**INSTRUCTION 1**
Quote the records word for word, starting with their first line and ending with the line that contains "Looking at the screenshot, I should point(403,1045).", including both of those lines.

=======

Math 101: Why is a Square a Special Rectangle?

If you haven't read between the lines yet, the answer to the question is a square.

I am not a rectangle. I am not a triangle. What shape am I?

The child on the other end of the text message instantly crossed out a rectangle and triangle.

I was especially excited to see this because it is evident that the child's parent and/or teacher had taught them the importance of eliminating answer choices!

The circle and square were remaining. The father instantly thought:

 It must be the circle.

Why is that? Why did the parent deduce the circle from those two choices?

The human brain is constantly looking for patterns. The child just eliminated two prominent shapes that have characteristics similar to the square. The rectangle and the triangle have vertices and edges. The brain sends the message that the square fits into a similar pattern; therefore, it must be the circle. 

Right and wrong.

There's more to this question that meets the eye, as with many word problems.

Though "circle" is in fact the correct answer, the justification needs a little work.

This question is testing the knowledge of a first grader, in this instance, if they know that a square is considered a special type of rectangle.

The father instantly proclaimed:

When I was in school, a square was a square and a rectangle was a rectangle!
Though I can't discount this statement {we do know a lot more mathematical explanation in education these days}, this is a common frustration point with many teachers and parents alike.

To learn more about this mysterious "special rectangle," we need to revisit the attributes or properties of shapes, particularly quadrilaterals.

Attributes or Properties of a Quadrilateral 

It's really easy to get lost within all of the academic vocabulary of kindergarten, first grade, and second grade geometry.

=======

**INSTRUCTION 2**
Print the text on why a square is a special rectangle in full, with every word unchanged.

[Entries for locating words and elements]
=======

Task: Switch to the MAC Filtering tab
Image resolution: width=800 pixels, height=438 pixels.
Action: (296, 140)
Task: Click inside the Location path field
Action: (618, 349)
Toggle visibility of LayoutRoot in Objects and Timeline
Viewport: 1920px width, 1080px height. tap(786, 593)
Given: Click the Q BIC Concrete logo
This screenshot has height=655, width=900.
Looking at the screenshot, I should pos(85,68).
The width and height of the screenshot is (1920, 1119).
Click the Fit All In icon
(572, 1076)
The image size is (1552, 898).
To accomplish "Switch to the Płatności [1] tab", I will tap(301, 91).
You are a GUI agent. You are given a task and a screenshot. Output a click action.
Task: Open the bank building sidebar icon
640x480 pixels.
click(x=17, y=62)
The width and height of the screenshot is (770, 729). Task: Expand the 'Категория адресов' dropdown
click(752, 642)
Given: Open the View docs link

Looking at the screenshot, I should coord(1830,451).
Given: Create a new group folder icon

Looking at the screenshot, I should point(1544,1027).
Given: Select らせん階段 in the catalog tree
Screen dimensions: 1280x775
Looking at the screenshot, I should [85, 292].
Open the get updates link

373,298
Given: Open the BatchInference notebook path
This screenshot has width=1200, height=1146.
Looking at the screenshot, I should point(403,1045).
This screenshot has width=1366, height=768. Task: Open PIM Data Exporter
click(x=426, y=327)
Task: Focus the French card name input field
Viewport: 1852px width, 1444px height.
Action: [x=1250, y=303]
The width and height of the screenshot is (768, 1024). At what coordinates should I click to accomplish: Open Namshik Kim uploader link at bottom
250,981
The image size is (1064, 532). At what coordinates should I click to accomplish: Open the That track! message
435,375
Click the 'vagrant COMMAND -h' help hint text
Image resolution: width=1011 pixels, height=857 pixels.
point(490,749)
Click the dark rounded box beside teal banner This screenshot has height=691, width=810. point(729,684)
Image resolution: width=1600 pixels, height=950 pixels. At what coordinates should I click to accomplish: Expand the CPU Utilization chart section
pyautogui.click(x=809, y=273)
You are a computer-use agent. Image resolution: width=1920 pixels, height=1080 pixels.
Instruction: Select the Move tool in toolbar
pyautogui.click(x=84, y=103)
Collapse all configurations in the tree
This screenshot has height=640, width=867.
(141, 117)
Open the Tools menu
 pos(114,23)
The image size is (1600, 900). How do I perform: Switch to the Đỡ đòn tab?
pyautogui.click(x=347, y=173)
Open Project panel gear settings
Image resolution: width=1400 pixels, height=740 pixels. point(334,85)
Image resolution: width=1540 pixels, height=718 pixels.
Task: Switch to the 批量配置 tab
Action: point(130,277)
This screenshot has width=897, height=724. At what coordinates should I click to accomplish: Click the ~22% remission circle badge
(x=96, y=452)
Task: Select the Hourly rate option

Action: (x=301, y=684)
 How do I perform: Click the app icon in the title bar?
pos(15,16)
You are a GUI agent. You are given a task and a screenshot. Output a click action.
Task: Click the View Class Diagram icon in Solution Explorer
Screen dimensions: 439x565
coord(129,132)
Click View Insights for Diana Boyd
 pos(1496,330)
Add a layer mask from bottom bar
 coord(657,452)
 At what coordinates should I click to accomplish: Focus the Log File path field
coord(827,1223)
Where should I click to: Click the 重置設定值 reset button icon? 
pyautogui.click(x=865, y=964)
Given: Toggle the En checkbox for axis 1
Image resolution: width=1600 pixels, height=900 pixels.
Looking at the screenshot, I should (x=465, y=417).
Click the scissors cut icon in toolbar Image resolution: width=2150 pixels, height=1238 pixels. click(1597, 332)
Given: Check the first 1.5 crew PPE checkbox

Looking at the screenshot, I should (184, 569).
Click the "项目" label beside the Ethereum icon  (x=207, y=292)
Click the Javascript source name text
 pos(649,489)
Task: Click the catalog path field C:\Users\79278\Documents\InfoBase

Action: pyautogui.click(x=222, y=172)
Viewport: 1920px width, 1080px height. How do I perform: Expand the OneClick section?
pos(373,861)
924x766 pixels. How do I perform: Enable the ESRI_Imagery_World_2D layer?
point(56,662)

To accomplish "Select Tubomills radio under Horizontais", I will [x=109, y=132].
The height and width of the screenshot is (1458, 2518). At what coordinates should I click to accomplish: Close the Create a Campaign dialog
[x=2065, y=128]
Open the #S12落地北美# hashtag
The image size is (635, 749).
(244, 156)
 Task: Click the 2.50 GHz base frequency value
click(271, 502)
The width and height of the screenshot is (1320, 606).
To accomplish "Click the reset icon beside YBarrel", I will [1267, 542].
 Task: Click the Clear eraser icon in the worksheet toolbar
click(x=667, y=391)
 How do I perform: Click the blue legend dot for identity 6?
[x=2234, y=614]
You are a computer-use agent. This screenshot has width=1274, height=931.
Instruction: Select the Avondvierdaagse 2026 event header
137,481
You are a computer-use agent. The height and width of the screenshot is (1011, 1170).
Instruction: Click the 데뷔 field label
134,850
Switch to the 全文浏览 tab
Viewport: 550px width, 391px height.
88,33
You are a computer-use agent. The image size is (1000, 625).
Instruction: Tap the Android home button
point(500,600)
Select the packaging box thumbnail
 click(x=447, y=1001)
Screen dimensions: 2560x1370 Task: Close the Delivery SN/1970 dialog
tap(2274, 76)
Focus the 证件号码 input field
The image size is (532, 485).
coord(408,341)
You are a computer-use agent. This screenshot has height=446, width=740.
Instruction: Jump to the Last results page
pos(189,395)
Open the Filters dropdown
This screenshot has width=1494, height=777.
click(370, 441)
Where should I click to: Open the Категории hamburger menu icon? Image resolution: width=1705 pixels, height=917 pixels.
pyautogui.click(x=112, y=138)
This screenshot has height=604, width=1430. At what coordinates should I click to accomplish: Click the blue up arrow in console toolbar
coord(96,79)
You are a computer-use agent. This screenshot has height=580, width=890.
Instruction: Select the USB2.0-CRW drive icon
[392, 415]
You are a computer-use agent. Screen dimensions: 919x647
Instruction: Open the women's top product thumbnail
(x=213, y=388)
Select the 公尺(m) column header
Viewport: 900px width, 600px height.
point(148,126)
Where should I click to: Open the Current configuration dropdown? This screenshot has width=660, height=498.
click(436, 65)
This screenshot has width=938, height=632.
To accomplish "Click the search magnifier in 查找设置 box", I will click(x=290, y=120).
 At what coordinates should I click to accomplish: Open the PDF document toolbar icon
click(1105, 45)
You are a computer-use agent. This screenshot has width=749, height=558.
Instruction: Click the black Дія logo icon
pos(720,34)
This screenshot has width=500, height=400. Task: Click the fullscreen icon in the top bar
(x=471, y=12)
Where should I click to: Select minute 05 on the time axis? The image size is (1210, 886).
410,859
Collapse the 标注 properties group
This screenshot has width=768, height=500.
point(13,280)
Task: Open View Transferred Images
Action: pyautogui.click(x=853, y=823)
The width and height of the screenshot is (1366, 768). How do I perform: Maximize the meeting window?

=======

**WRITTEN ANSWER 1**
Task: Switch to the MAC Filtering tab
Image resolution: width=800 pixels, height=438 pixels.
Action: (296, 140)
Task: Click inside the Location path field
Action: (618, 349)
Toggle visibility of LayoutRoot in Objects and Timeline
Viewport: 1920px width, 1080px height. tap(786, 593)
Given: Click the Q BIC Concrete logo
This screenshot has height=655, width=900.
Looking at the screenshot, I should pos(85,68).
The width and height of the screenshot is (1920, 1119).
Click the Fit All In icon
(572, 1076)
The image size is (1552, 898).
To accomplish "Switch to the Płatności [1] tab", I will tap(301, 91).
You are a GUI agent. You are given a task and a screenshot. Output a click action.
Task: Open the bank building sidebar icon
640x480 pixels.
click(x=17, y=62)
The width and height of the screenshot is (770, 729). Task: Expand the 'Категория адресов' dropdown
click(752, 642)
Given: Open the View docs link

Looking at the screenshot, I should coord(1830,451).
Given: Create a new group folder icon

Looking at the screenshot, I should point(1544,1027).
Given: Select らせん階段 in the catalog tree
Screen dimensions: 1280x775
Looking at the screenshot, I should [85, 292].
Open the get updates link

373,298
Given: Open the BatchInference notebook path
This screenshot has width=1200, height=1146.
Looking at the screenshot, I should point(403,1045).

**WRITTEN ANSWER 2**
Math 101: Why is a Square a Special Rectangle?

If you haven't read between the lines yet, the answer to the question is a square.

I am not a rectangle. I am not a triangle. What shape am I?

The child on the other end of the text message instantly crossed out a rectangle and triangle.

I was especially excited to see this because it is evident that the child's parent and/or teacher had taught them the importance of eliminating answer choices!

The circle and square were remaining. The father instantly thought:

 It must be the circle.

Why is that? Why did the parent deduce the circle from those two choices?

The human brain is constantly looking for patterns. The child just eliminated two prominent shapes that have characteristics similar to the square. The rectangle and the triangle have vertices and edges. The brain sends the message that the square fits into a similar pattern; therefore, it must be the circle. 

Right and wrong.

There's more to this question that meets the eye, as with many word problems.

Though "circle" is in fact the correct answer, the justification needs a little work.

This question is testing the knowledge of a first grader, in this instance, if they know that a square is considered a special type of rectangle.

The father instantly proclaimed:

When I was in school, a square was a square and a rectangle was a rectangle!
Though I can't discount this statement {we do know a lot more mathematical explanation in education these days}, this is a common frustration point with many teachers and parents alike.

To learn more about this mysterious "special rectangle," we need to revisit the attributes or properties of shapes, particularly quadrilaterals.

Attributes or Properties of a Quadrilateral 

It's really easy to get lost within all of the academic vocabulary of kindergarten, first grade, and second grade geometry.